Ignorance is bliss when it comes to nutrition

By Paul Sassone

Paul Sassone

Is it really possible?

Can ignorance actually be bliss?

That’s a question I have been asking myself a lot recently.

You see, what I have been eating lately does not come from a menu, but from a list prepared by nutritionists.

Pretty much everything — and I mean everything — I like to eat is on what my wife calls the Naughty List.

Someday, if you live long enough, you will be handed a Naughty List of your own.

These lists are possible because of the enormous strides medical science has made. Proper diet helps keep us alive.

Yet, there was a time when medical science didn’t know so much. And we were left to make our own food choices.

My father is an example of this lifestyle.

Though he didn’t start work until 8:30 a.m. he would get up in the dark and be out of the house by 6.

He rode the El Downtown, bought a paper and ate a leisurely breakfast of bacon (or sausage) and eggs, toast, hash browns and coffee. Then he would go to work.

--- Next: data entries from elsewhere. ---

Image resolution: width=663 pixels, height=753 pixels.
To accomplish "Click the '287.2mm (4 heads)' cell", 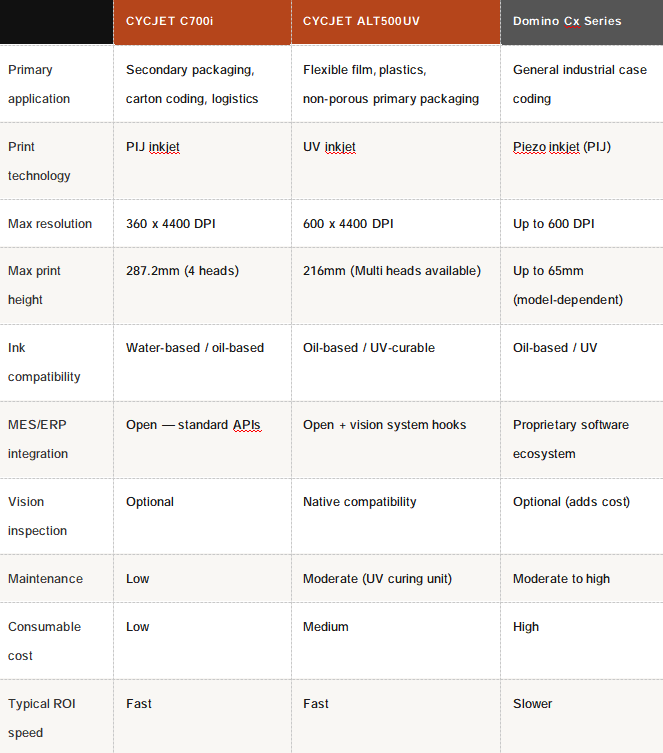I will [x=182, y=271].
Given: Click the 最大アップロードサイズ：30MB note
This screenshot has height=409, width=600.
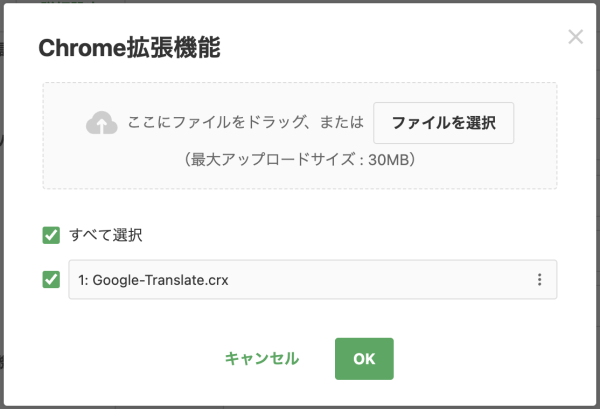Looking at the screenshot, I should click(300, 159).
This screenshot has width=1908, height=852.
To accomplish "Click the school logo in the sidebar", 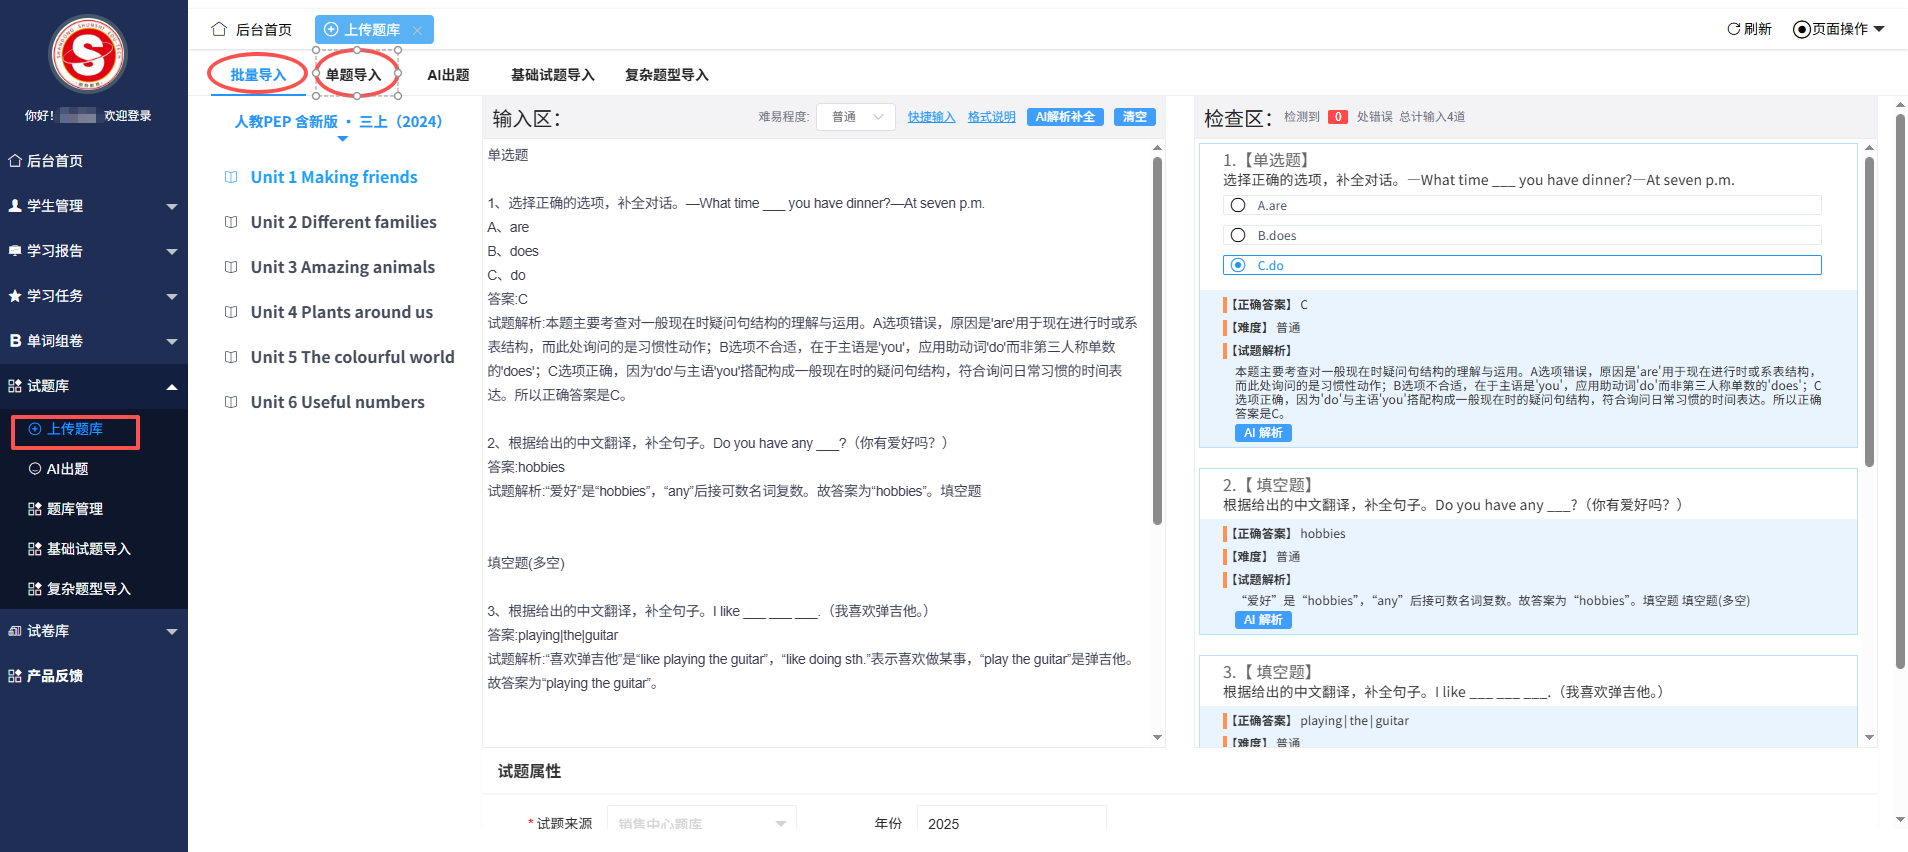I will (x=88, y=55).
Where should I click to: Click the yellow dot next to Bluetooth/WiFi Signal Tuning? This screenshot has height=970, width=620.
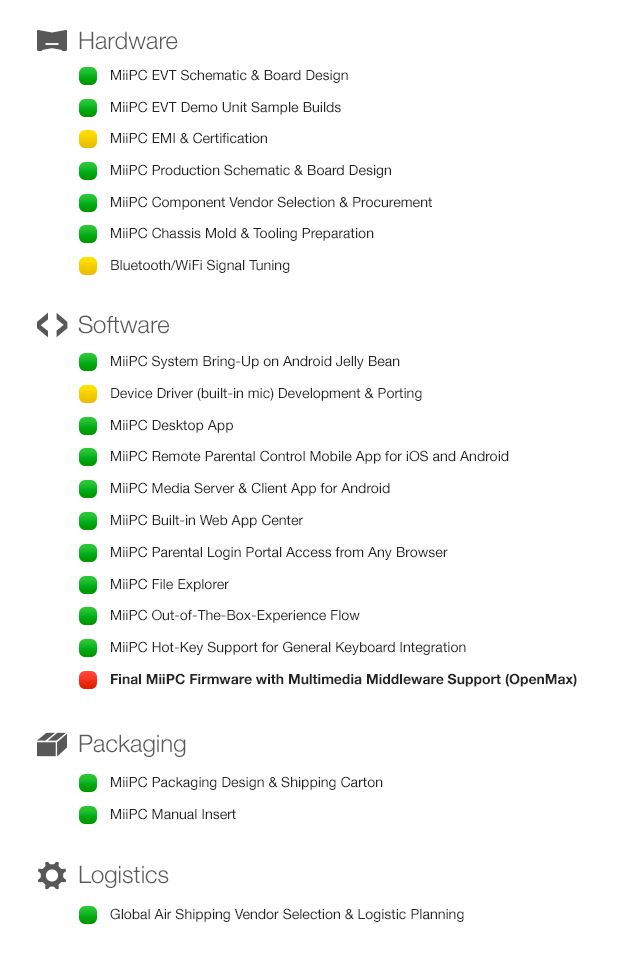pyautogui.click(x=88, y=266)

Imagine: bacon and eggs five days a week for years.

Yum!

Nutritionists would scream in horror.

Such a diet would not be tolerated by the medical profession today.

And yet …

Doesn’t bacon and eggs for breakfast every day sound good to you? Of course.

But, it’s no use.

We aren’t ignorant anymore. We know eating a fried breakfast everyday will not do us any good. It could do us harm.

We have learned too much — not for our own good, but certainly for or own enjoyment.

So, it’s back to the Naughty List for me, whether I like it or not.